▶ [WHAT YOU WILL DO]
1) List every dollar amount mentioned in the article on the Townsend movement.
2) Translate this sentence from the article on the Townsend movement into Spanish: "Washington experts are guessing both ways at the present moment—as well as admitting that a good many of their judgments are guesses, modified by considerable wishful thinking."
3) Quote the article on the Townsend movement from "Washington experts are" to "may be separated.".

-- Start of TEXT --

[1936 Ma. 29, IV, 12:1]
 

TOWNSEND MOVEMENT
  FACING HARD TRIALS


Congressional Inquiry Into Old-Age
Pensions Follows Close Upon Split
In the Ranks of the Leaders

by DUNCAN AIKMAN
WASHINGTON, March 28. — Where does the Townsend old-age pension movement got from here? That question is engaging many minds in Washington following the opening of a Congressional investigation and an open rupture in the movement's high command all within three days this week.
  Will the movement whose co-founder and chief organizing expert, Robert Earl Clements, has just resigned in an obvious huff, and whose financial structure is being examined by a special House committee, suffer rapid disintegration and lose most of its political potency even before the 1936 campaign gets under way? Or has the idea of $200-a-month pensions for all Americans over 60 such a fundamental emotional appeal and have the leaders remaining after Mr. Clements's defection sufficient reorganizing talents to tide it over the crisis and enable it to survive with its strength actually increased by an admittedly extreme test of its vitality?
  Washington experts are guessing both ways at the present moment—as well as admitting that a good many of their judgments are guesses, modified by considerable wishful thinking. Perhaps the best way to strive for a clear view of Townsend prospects is to give an account of what has recently happened, or is happening, in the movement in such a way that fact and rumor may be separated.
Facts and Rumors
  On Thursday the House's $50,000 investigating committee, headed by Representative C. Japser Bell of Missouri, opened its sessions with Mr. Clements on its stand and started subjecting him to the severest sort of grilling.
  Townsend leaders in Washington were openly jubilant over the results of the first two days' sessions. On the other hand, James R. Sullivan of Kansas City, committee attorney, announced that his procedure during the first two days was calculated to lay the groundwork for charges of fraudulent accounting of the Townsend movement's income at the OARP convention in Chicago last Autumn.
  Committee members considered it damaging to the movement to have proved that Mr. and Mrs. Cements were being supported in relative luxury by the dimes and nickels of a pension-seeking following. (Together they had an income of $14,110 and many of their expenses were paid by the movement.) Townsend leaders, on the other hand, maintained that Mr. Clements had earned his salary and additional perquisites by building up the movement to a point where it is bringing in about $1,000,000 a year, and that no "scandal" could result from the disclosure.
Co-Founder's Resignation
  To leave conjecture and consider fact again, Co-Founder Clements, whose organizing skill is evidenced by a Townsend membership roll admitted by its worst enemies to exceed 2,000,000 resigned on Tuesday. Mr. Clements retired after a months-long disagreement with dr. Francis E. Townsend, OARP founder, over the political policies of the movement and over the question of who was "boss" of its organizing phase. Mr. Clements, who believed in "boring from within" in the major parties and throwing the OARP movement's political support to pro-Townsend national candidates, in the old Anti-Saloon League manner regardless of party labels, withdrew after his inability to restrain Dr. Townsend from announcing third-part programs and declaring his support for merely "sympathetic" candidates—like Senator Borah in the Presidential race—was openly demonstrated on several occasions.

-- End of TEXT --
-- Start of PROVIDED INFORMATION --

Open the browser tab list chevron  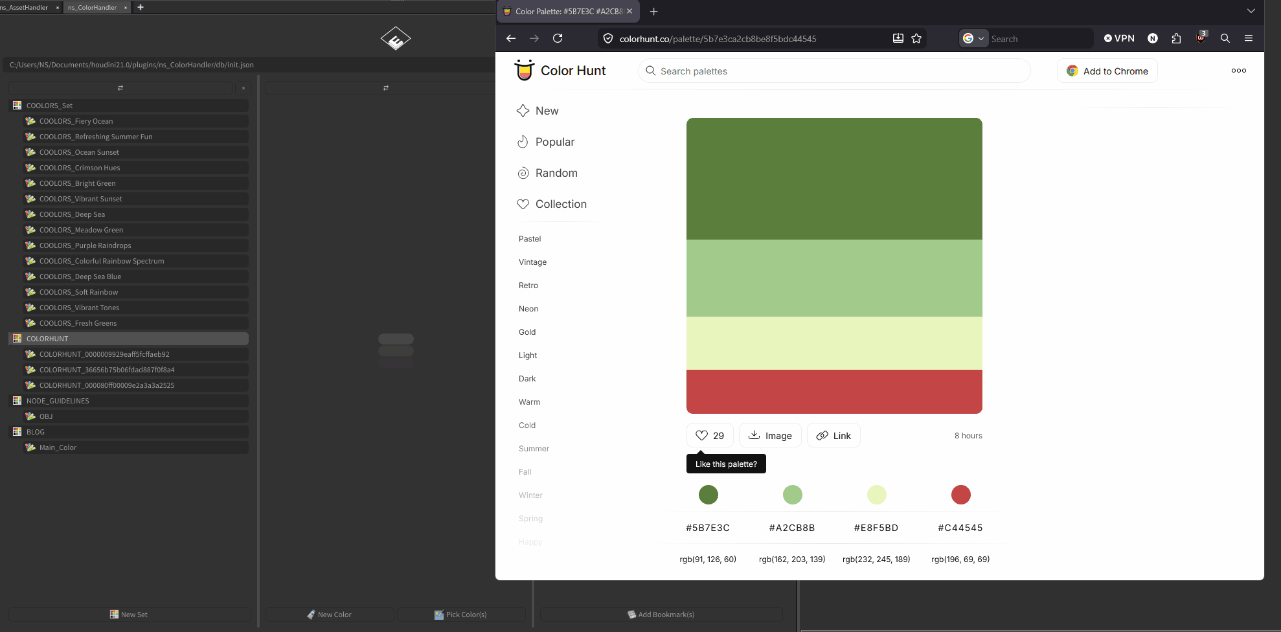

-- End of PROVIDED INFORMATION --
-- Start of PROVIDED INFORMATION --

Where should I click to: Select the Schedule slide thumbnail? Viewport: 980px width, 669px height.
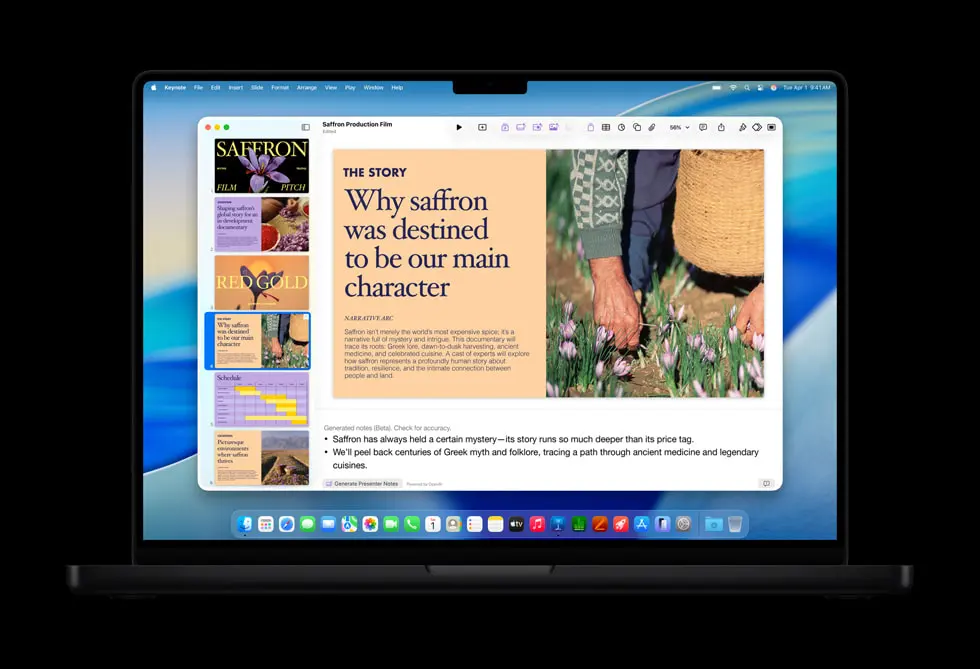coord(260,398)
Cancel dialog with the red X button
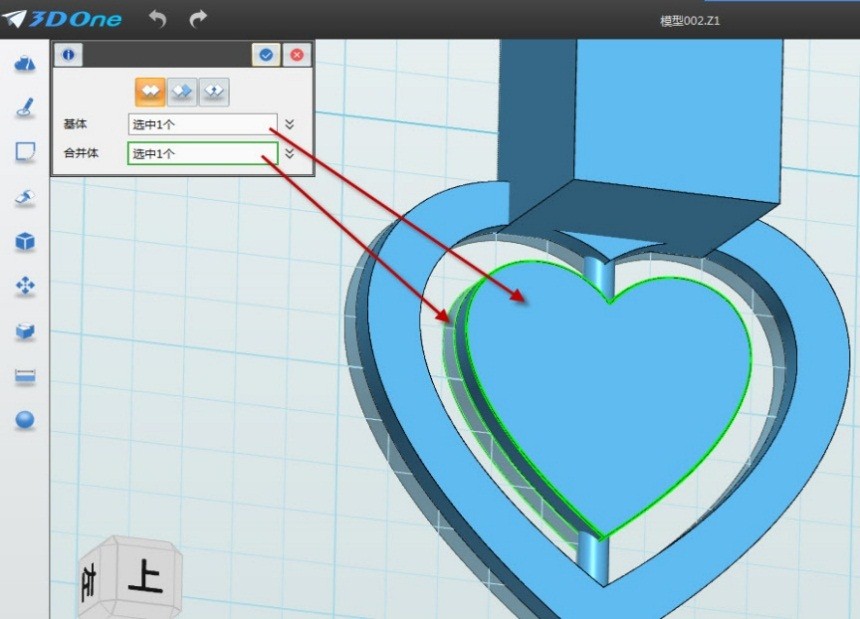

-- End of PROVIDED INFORMATION --

▶ [TASK RESPONSES]
1)
- $200 a month
- $50,000
- $14,110
- $1,000,000

2) Los expertos de Washington apuestan en ambos sentidos en este momento, a la vez que admiten que buena parte de sus juicios son conjeturas, matizadas por una considerable dosis de ilusiones.

3)
Washington experts are guessing both ways at the present moment—as well as admitting that a good many of their judgments are guesses, modified by considerable wishful thinking. Perhaps the best way to strive for a clear view of Townsend prospects is to give an account of what has recently happened, or is happening, in the movement in such a way that fact and rumor may be separated.